| Extrait du document |
------------
D’après les données de la Banque Mondiale, la France arrive 16ème sur 162 pays dans le classement des salaires moyens du monde.
Avec 1789 €, sur la majeure partie de la planète, la qualité de vie est plutôt bonne, voire très bonne dans certains pays.
Évidemment, je ne cherche pas à dire que 1789 € sont suffisants pour pouvoir vivre de la manière que l’on souhaite. Je veux juste démontrer que le terme riche ne veut rien dire.
Ou plutôt, il veut dire ce que l’on a envie d’entendre.
Pour avoir une bonne image de marque, il est préférable d’être raccord avec le message diffusé par celle-ci.
Selon l’INSEE, le patrimoine médian d’un cadre supérieur ou d’une profession libérale à l’âge de la retraite est 396 000 €.
Jean-Luc Mélenchon qui définit les riches comme ennemi, affiche un patrimoine plus élevé que celui d’Emmanuel Macron ou de François Fillon, ses principaux concurrents à l’élection 2017.
En patrimoine net, il atteint 965 000 €.
Un seul autre candidat à la présidentielle de 2017 affiche un patrimoine supérieur, Nicolas Dupont-Aignan.
Alors, je vois déjà les pro Mélenchon s’exciter dans les commentaires et les anti Mélenchon s’exciter pareillement dans les commentaires.
Je cherche simplement à poser des faits sur des stratégies de communication.
Dans le cas précis de l’ennemi déclaré par Jean Luc Mélenchon, les riches, le terme ne semble pas clair.
Le mieux est d’aller carrément jusqu’au bout du raisonnement en donnant un chiffre précis de ce qu’on tente d’appeler « un riche ».
D’autres hommes politiques ont essayé de nommer les riches, mais le sujet est délicat.
Qui est riche ou ne l’est pas tout dépend de là où on met le curseur. Toute la difficulté est là. La même notion est attribuée lorsqu’une entreprise vend ses produits.
Un segment de la population peut trouver les produits chers et un autre peut les trouver abordables.
Par exemple, la marque Action propose une multitude de petits produits avec des prix très bas. Ses clients sont en l’occurrence toute la population française en âge de voter.
A contrario, la marque Rolex a très peu de produits, une quinzaine, avec un prix plutôt élevé.
Sa stratégie est d’avoir peu de clients mais très engagés.
J’ai rédigé un article où j’analyse en détail l’image de marque de Rolex.
Si vous voulez augmenter l’influence de votre marque ainsi que le prix de vos produits, je vous invite vraiment à lire cet article en détail.
LA TÉLÉ DE JEAN-LUC
Lors d’une élection présidentielle le temps de parole de chaque candidat sur les médias nationaux est compté afin de refléter la réalité du paysage politique français.
Les réseaux sociaux n’en font pas partie.
Sophia Chikirou, conseillère en communication et Antoine Léaument, responsable de la communication, orientent Jean-Luc Mélenchon pour faire de sa chaîne YouTube un véritable média.
------------
| Données enregistrées |
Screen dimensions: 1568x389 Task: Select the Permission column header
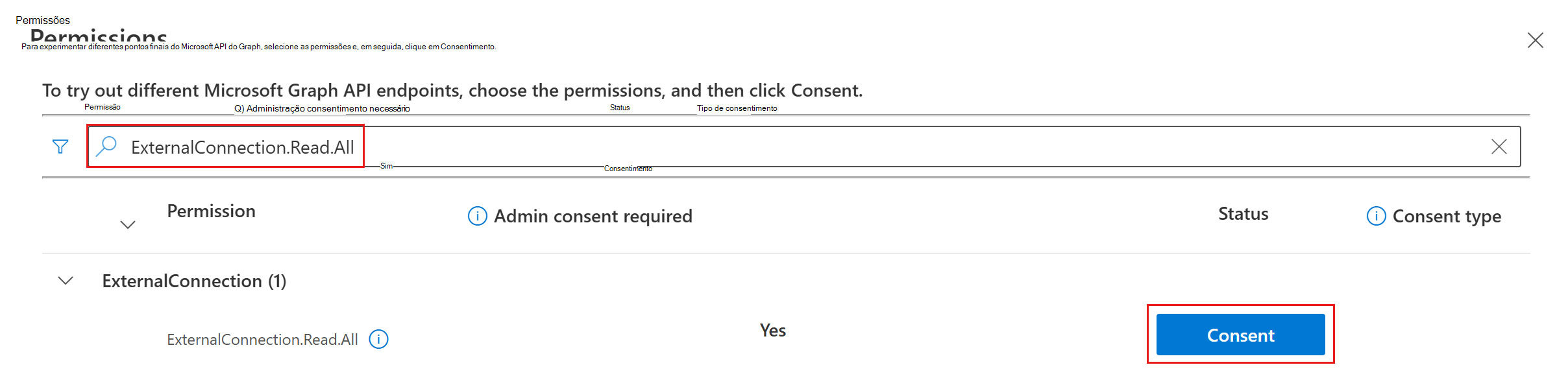[212, 211]
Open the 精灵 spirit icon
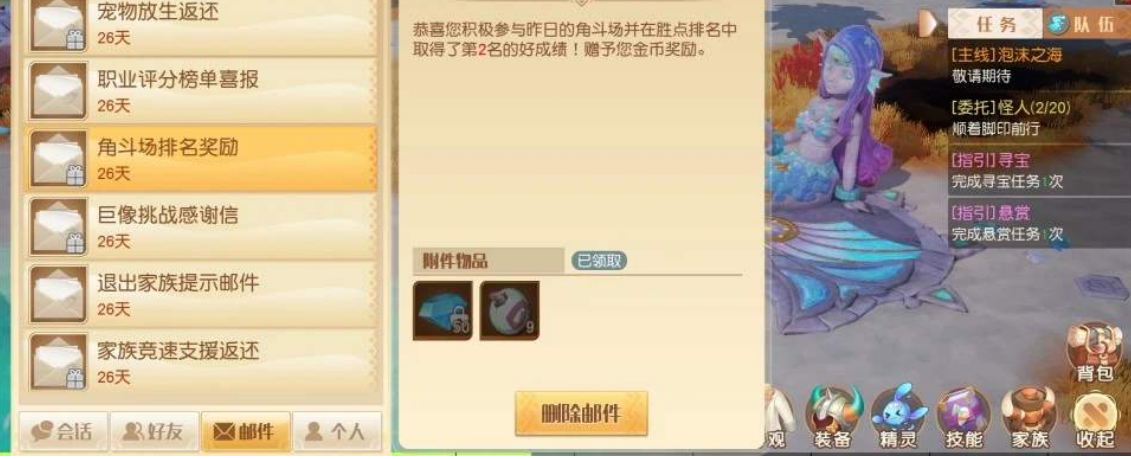Screen dimensions: 1131x459 click(x=898, y=419)
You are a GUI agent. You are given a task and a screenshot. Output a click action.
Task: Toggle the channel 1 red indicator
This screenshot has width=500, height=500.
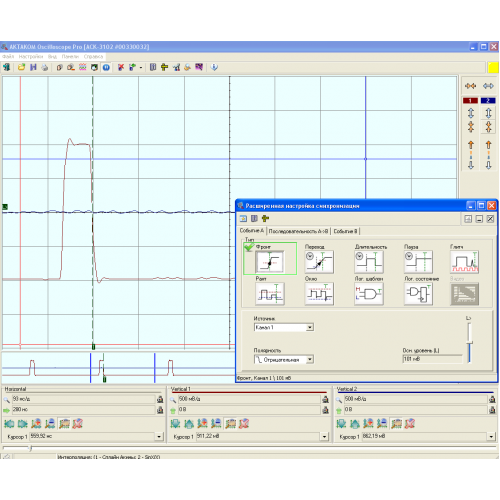point(470,100)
------------
| Objet de l'exercice |
Condensez en une seule phrase le paragraphe de l'extrait qui commence par « Par exemple, la marque Action », sans perdre ses faits principaux.

| Réponse proposée |
Action propose une multitude de petits produits à très bas prix, et sa clientèle correspond à toute la population française en âge de voter.